Youngstown won't contract with downtown parking deck company


By David Skolnick

skolnick@vindy.com

YOUNGSTOWN

The owner of a downtown parking deck is offering the use of his building to the city, which guarantees parking for employees of a nearby business, for a lower fee than paid now.

But the city isn’t interested in Lou Frangos’ proposal to have VXI Global Solutions workers park at his Plaza Parking Deck at 16 N. Champion St. at an annual cost of $108,000. USA Parking Systems Inc. was the only company to submit a proposal in April that met the specifications to have 450 parking spaces for VXI’s 700 employees, who work in shifts.

The city currently pays $125,000 a year — though the contract is monthly at a cost of $10,416.67 a month going back to January — to Community Bus Services to bus VXI employees to and from the business’s location at 20 Federal Place, 20 W. Federal St., and the Covelli Centre parking lot, about a quarter-mile away. VXI, a call center, is the largest employer at the city-owned building.

Because of previous problems with the deck — structural and financial, including Frangos’ company’s losing ownership of the facility in 2011 with the building in receivership — Mayor Charles Sammarone said he insists USA Parking provide a bond guarantee in case the company loses the deck or breaks the contract. USA Parking had the VXI contract for about a year with the city paying $189,000 annually when the deal ended.

“Somebody’s past history on the parking issue is a concern,” Sammarone said. “That parking deck had problems. We don’t want to be put in the same situation as before when he lost control of the parking deck. It’s not only the lowest bid, it’s the best and responsible bid” that gets the contract. “I’m here to protect the taxpayer and do what’s right for the community. We have to be protected.”

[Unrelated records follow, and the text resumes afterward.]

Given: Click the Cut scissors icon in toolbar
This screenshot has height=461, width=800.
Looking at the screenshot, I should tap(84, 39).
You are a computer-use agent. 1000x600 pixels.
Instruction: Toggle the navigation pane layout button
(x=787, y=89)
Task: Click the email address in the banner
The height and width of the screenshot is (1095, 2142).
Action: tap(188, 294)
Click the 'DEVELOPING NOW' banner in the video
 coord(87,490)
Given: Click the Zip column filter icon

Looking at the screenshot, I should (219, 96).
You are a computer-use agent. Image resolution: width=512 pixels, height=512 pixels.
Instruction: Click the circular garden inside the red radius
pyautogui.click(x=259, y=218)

As for the bond, Damon Frangos, the company’s vice president and general counsel, said, “I am just at a loss as to why the city would require this. The city is being heavy-handed and not practical when it comes to this issue. If the garage became unsafe and unusable, which it is not nor will it become, the city’s recourse would be to stop paying the rent and use that money to secure parking elsewhere, as they are doing now. This is a pretty standard landlord/tenant agreement that does not require a bond to be posted by either party. The city isn’t loaning us money that they need to secure its repayment.”

Also, Frangos said the city has defaulted and canceled contracts with the company.

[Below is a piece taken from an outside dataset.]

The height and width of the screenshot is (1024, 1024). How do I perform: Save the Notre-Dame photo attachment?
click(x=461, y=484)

There were problems a few years ago with pieces of concrete falling in the deck.

But Lou Frangos said his company spent about $800,000 in improvements to the parking deck’s structure, and there are no longer any structural issues.

The company needs to spend about $300,000 more to cover exposed reinforced steel, which will be done sometime this year.

CBS, which didn’t submit a proposal for the VXI contract, doesn’t have a bond guarantee. That’s because the city never had problems with the bus company, Sammarone said.

City officials had said earlier this week there were other problems with USA Parking.

Sammarone said the company doesn’t have a permanent certificate of occupancy, and Deputy Law Director Anthony Donofrio said the deck isn’t in compliance with the state building code.

Neither assertion is correct.

The deck has a permanent certificate of occupancy and it is in compliance with state building code, said Jeffrey S. Uroseva, chief building official for the Mahoning County Building Department, which oversees such matters.

Uroseva said an inspection by Cuyahoga Engineering and Surveying Services, a Mayfield Heights licensed engineering firm, shows the deck is “structurally safe” and a “safe building.”

The exposed steel needs to be covered with concrete, and exterior masonry needs repairs, but the deck is in no danger of having its certificate of occupancy revoked, Uroseva said.

“That is required work, but every building of age requires maintenance,” he said.

In a May 8 letter to Jeff Hamm, USA Parking’s operations manager, Uroseva wrote that “although the engineer verifies the structure is adequate to support the loads when fully occupied, the repairs identified are necessary for the structure to be maintained in accordance with its approval for occupancy.”

City council approved the CBS contract in February, retroactive to January, even though the company increased its contract by 67 percent from $75,000 in 2012 to $125,000 for this year.

As part of a lease agreement with VXI, the city agreed to guarantee free parking for company workers until 2015 as well as three new elevators at 20 Federal Place and all new windows for the two floors VXI occupies at the structure.